The Indians announced today that recently acquired center fielder Leonys Martin is headed to the 10-day DL owing to a stomach ailment. It’s unclear at this point how long he’ll be sidelined, MLB.com’s Jordan Bastian adds on Twitter. The club will surely hope the issue resolves itself in short order, as Martin is expected to play a significant role in the team’s outfield rotation down the stretch and into the postseason. The 30-year-old had been off to a productive start in his first six games in Cleveland.
Here’s more from the central divisions …
- Bob Nightengale of USA Today took an interesting angle on the Pirates’ deadline moves recently, discussing them with former star Andrew McCutchen. The veteran outfielder, who was dealt to the Giants in the winter, said he was surprised that the Pittsburgh organization decided that this was the summer to push hard for improvements. It’s an interesting story, particularly for fans of these two clubs, in no small part because McCutchen discusses the feeling within the clubhouse of going through the trade deadline. Referring to his past experiences with the Bucs, he explained: “We felt we had a good team to compete, but then you see other teams making those moves, getting the key pieces to their team to make them stronger, and you feel like, “Dang, we’ve got to do something, too.'”
- In a recent post with notes on several ballclubs, Ken Rosenthal of The Athletic presents one potential explanation for the timing of the Pirates’ moves. (Subscription link.) He writes that an executive with another team posits that the acquisitions of Chris Archer and Keone Kela were driven in some part by the team’s slumping attendance. That’s not the case, per president Frank Coonelly, who says instead the swaps were made out of a “desire to improve the club for this 2018 stretch run and for the next several years.” Coonelly also cited prospect depth as a factor that enabled the maneuvers. That certainly seems to be a fair explanation, but there’s also little doubt that the team has an eye on the bottom line as well. As Rosenthal writes, perhaps there’s some evidence here of “the power of a disgruntled fan base to effect change.”

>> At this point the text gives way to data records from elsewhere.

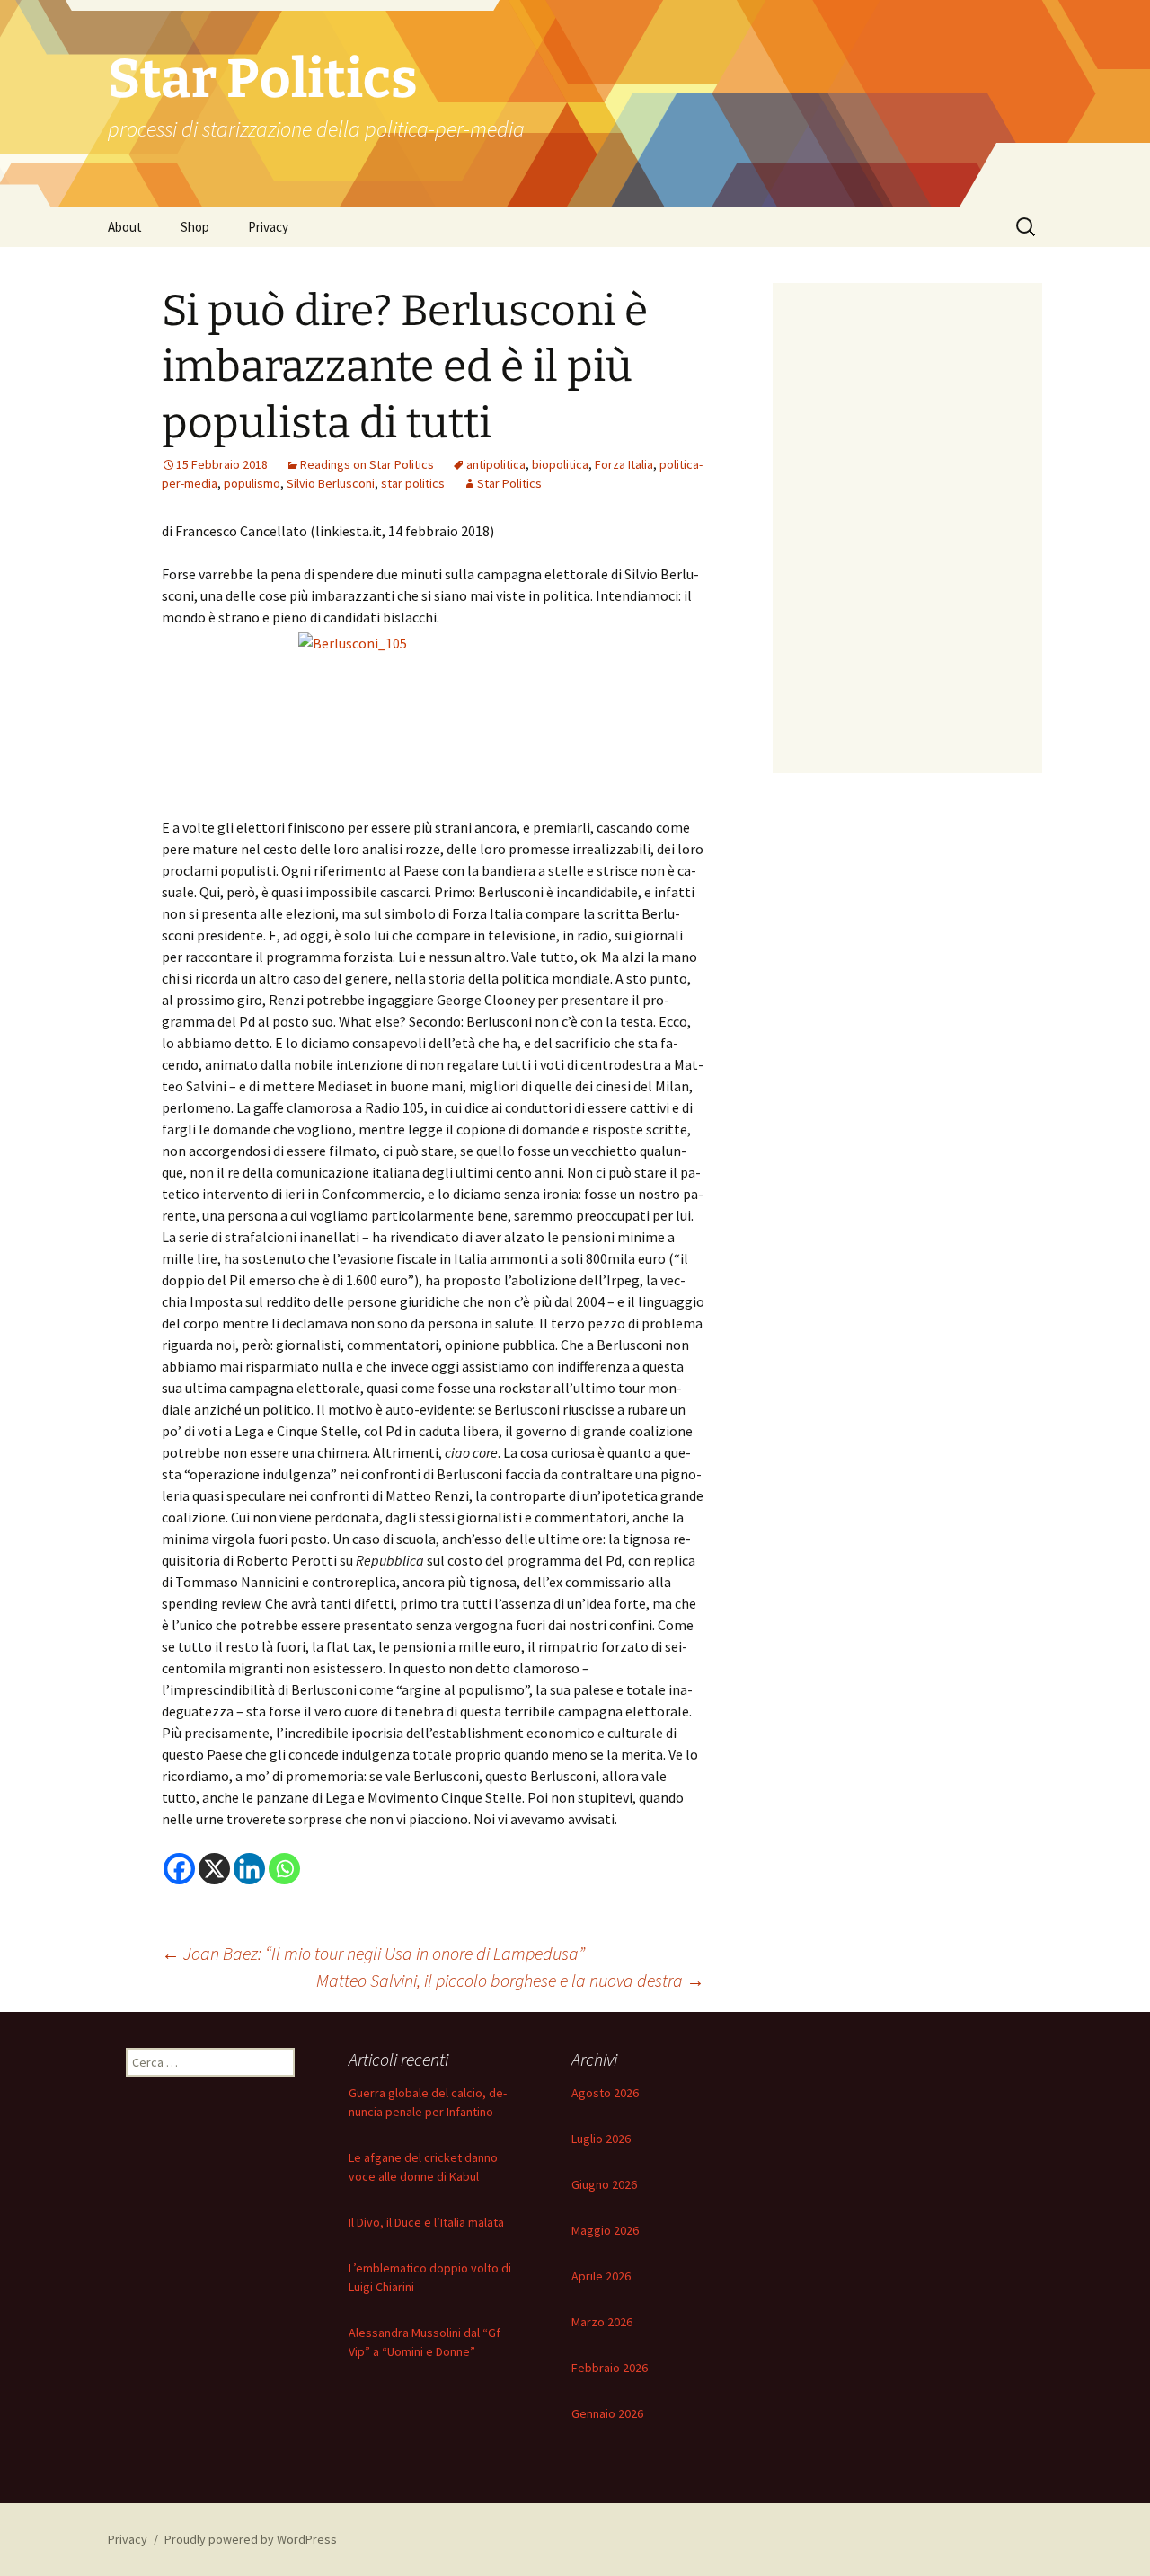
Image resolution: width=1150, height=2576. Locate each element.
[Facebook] (179, 1868)
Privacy (268, 226)
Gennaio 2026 (607, 2413)
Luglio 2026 (601, 2138)
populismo (252, 483)
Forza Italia (624, 464)
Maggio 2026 (605, 2230)
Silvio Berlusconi (331, 483)
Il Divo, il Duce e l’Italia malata (426, 2222)
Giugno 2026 (604, 2184)
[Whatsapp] (284, 1868)
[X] (214, 1868)
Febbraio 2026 (609, 2368)
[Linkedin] (249, 1868)
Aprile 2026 (601, 2276)
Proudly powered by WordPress (250, 2539)
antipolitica (496, 464)
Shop (195, 226)
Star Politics (509, 483)
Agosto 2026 (605, 2093)
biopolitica (560, 464)
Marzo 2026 (601, 2322)
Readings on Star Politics (367, 464)
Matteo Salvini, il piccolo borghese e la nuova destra (510, 1980)
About (125, 226)
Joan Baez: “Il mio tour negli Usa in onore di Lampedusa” (373, 1953)
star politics (413, 483)
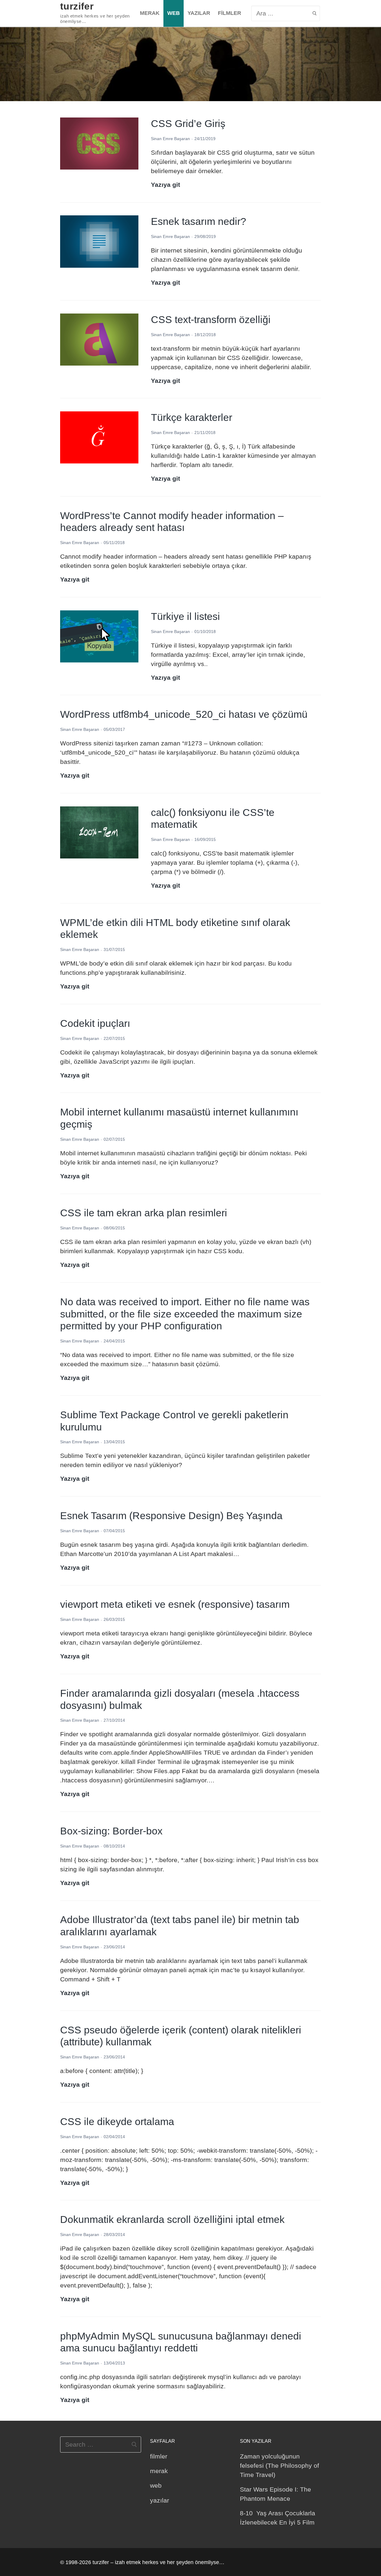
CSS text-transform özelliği (211, 319)
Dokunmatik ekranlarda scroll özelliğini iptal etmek (172, 2219)
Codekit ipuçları (95, 1023)
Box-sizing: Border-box (111, 1831)
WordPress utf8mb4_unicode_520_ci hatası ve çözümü (183, 714)
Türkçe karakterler (191, 417)
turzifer (76, 6)
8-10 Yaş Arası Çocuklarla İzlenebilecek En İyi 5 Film (277, 2518)
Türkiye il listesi (185, 616)
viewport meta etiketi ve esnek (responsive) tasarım (175, 1604)
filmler (158, 2456)
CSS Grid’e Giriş (188, 123)
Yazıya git (165, 185)
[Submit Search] (314, 13)
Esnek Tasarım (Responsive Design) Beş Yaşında (171, 1515)
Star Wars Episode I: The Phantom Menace (275, 2494)
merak (159, 2470)
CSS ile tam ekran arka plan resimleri (143, 1212)
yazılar (159, 2500)
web (156, 2485)
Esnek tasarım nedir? (198, 221)
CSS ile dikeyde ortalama (117, 2121)
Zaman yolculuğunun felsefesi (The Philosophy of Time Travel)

- As Rosenthal further reports in that post, the Reds’ decisionmaking on center fielder Billy Hamilton continues to be influenced by the views of owner Bob Castellini, who has gone on record as a proponent of the exceedingly speedy but light-hitting player. Hamilton didn’t feature as a particularly likely August trade candidate regardless, though perhaps there’s some hypothetical plausibility to such a scenario. But the report suggests the organization may still be rather reluctant to part with the 27-year-old, who is set to enter his final season of arbitration eligibility after earning $4.6MM this year. Perhaps there’s still a way the front office can make this all work in a sensible manner. Hamilton, after all, is a useful MLB player — he’s a great defender and baserunner, and has at least been somewhat better historically against right-handed pitching — who is simply miscast in an everyday role. He could still make sense on what’s hoped to be a competitive 2019 roster, at least if the organization makes a supplemental addition in center and commits to leaning less heavily on Hamilton.
- It seems like it was just yesterday we were preaching patience in response to chat questions from irate Cardinals fans about Matt Carpenter’s struggles. But a turnaround of this magnitude remains a surprise. As things stand, he’s among the most productive hitters in baseball — even including his meager opening performance — with a .281/.393/.598 slash and 31 home runs through 476 plate appearances. It’s a fascinating situation for a variety of reasons, to be sure. Carpenter himself evidently feels that way, too, as MLB.com’s Joe Trezza tweets. “It’s just not who I am,” says the 32-year-old Carpenter of his exploits. “It’s not who I was. It’s not the hitter I’ve ever been. I’m developing into somebody I’ve never dreamt of or tried to be like. I don’t have an explanation for it.”